Nexus One and “AgenticOps”: less friction for IT teams

Beyond the hardware, Cisco promotes a key idea: scaling AI can’t be a handcrafted process every time a fabric expands. That’s why Nexus One is positioned as a unified management platform linking silicon, systems, optics, software, and automation under a seamless operational experience.

Among the new features, Cisco mentions:

  • Unified Fabric for deploying and adapting networks even across multiple sites, with API-driven automation.
  • “Job-aware” observability: correlating network telemetry with AI workload behavior.
  • Native integration with Splunk planned for March, especially relevant for sovereign environments: analyzing telemetry “where the data lives,” without moving it outside.

Additionally, Cisco introduces AI Canvas as an interface for “AgenticOps” in data center networks: a guided troubleshooting approach with “human-in-the-loop” conversations translating complex problems into concrete actions.

A strategy beyond hyperscale

Cisco emphasizes that this generation is designed for a broader client landscape: hyperscale providers, neo-clouds, sovereign clouds, operators, and enterprises.

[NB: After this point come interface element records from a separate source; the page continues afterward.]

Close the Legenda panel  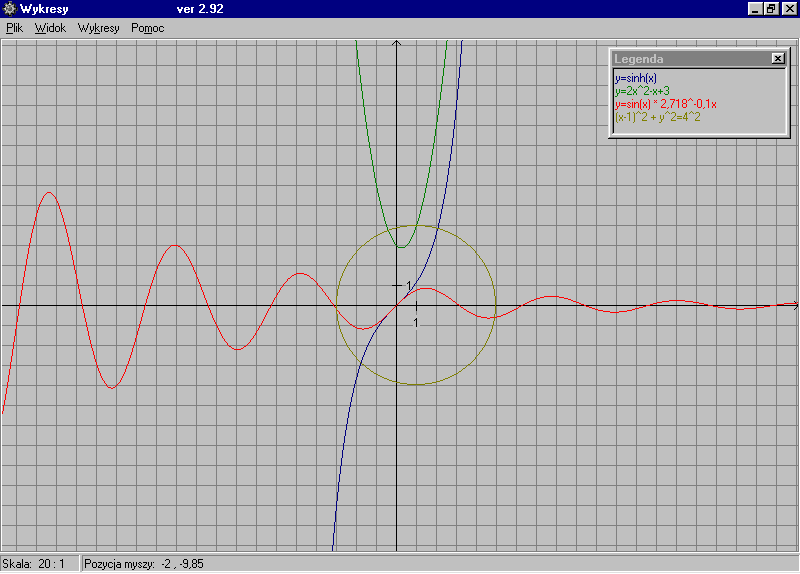point(778,58)
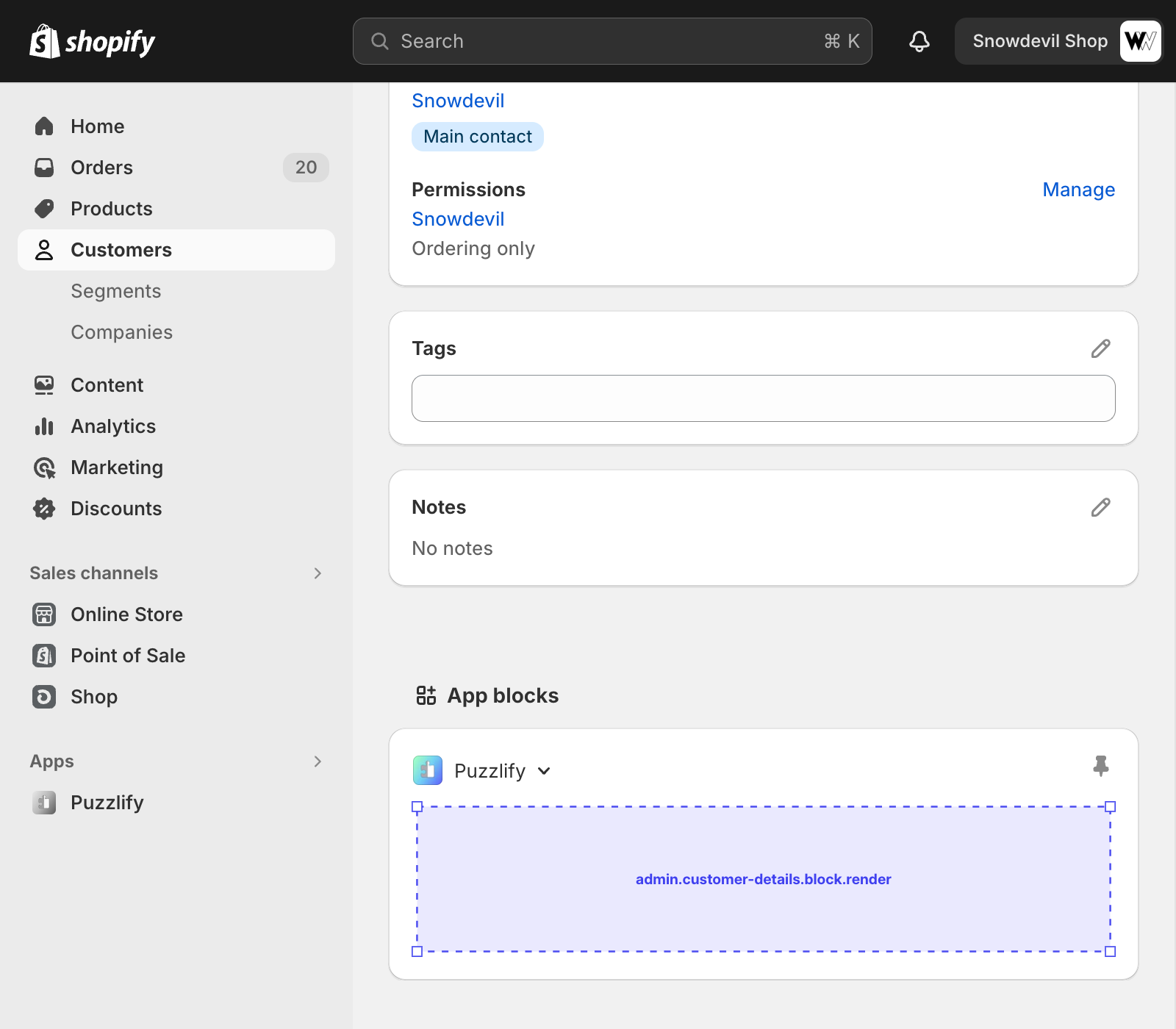Expand the Apps section chevron
Viewport: 1176px width, 1029px height.
[x=318, y=761]
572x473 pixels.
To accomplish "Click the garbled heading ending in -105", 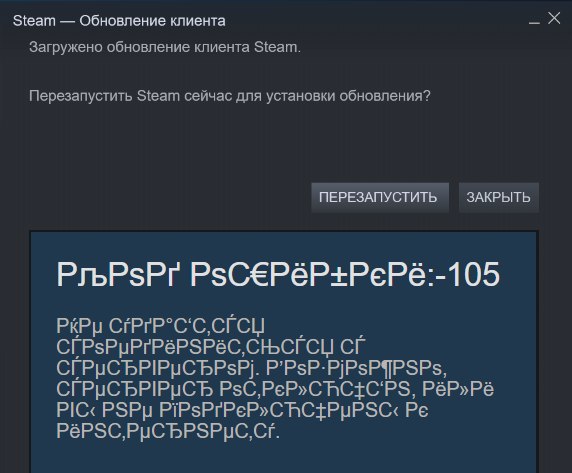I will click(x=278, y=274).
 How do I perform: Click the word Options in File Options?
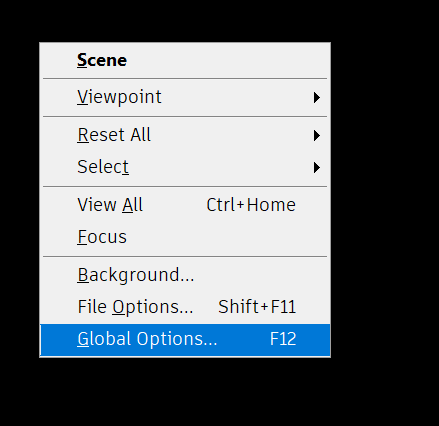[152, 307]
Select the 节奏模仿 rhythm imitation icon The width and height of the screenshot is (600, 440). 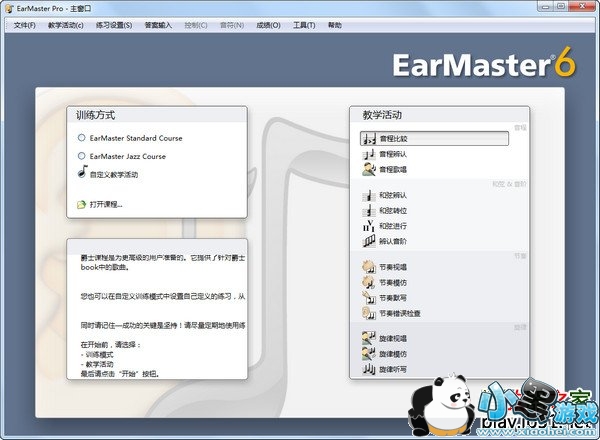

To bolster this message, they list partnerships and validations within the ecosystem (AMD, Intel, NVIDIA, NetApp, DDN, VAST, among others), highlighting that in AI, value comes from the integrated ecosystem — combining network, compute, storage, and operations.

Cisco confirms that G300, systems based on G300, and the new optics will ship this year, marking the start of a new phase where AI “backend networking” becomes a strategic product in its own right.


Frequently Asked Questions

What does it mean for a switching chip to be 102.4 Tbps?
It indicates that the silicon can handle switching a massive volume of traffic within the switch, enabling more high-speed ports and greater bandwidth density for large-scale AI fabrics.

Why is liquid cooling now appearing in network equipment?
Because density and power consumption increase with 800G and 1.6T links. Liquid cooling allows sustained higher performance and can improve energy efficiency in demanding deployments.

What is LPO 800G and why is it important for AI data centers?
LPO (Linear Pluggable Optics) reduces internal electronics compared to retimed optics, lowering module power consumption. In networks with thousands of links, this saves heat, reduces wattage, and increases operational margins.

What benefits does unified management like Nexus One bring to an AI fabric?
It reduces deployment and operational complexity, enhances end-to-end visibility (from network to GPU), and facilitates automation and troubleshooting, especially as environments grow across multiple sites or require strict data sovereignty.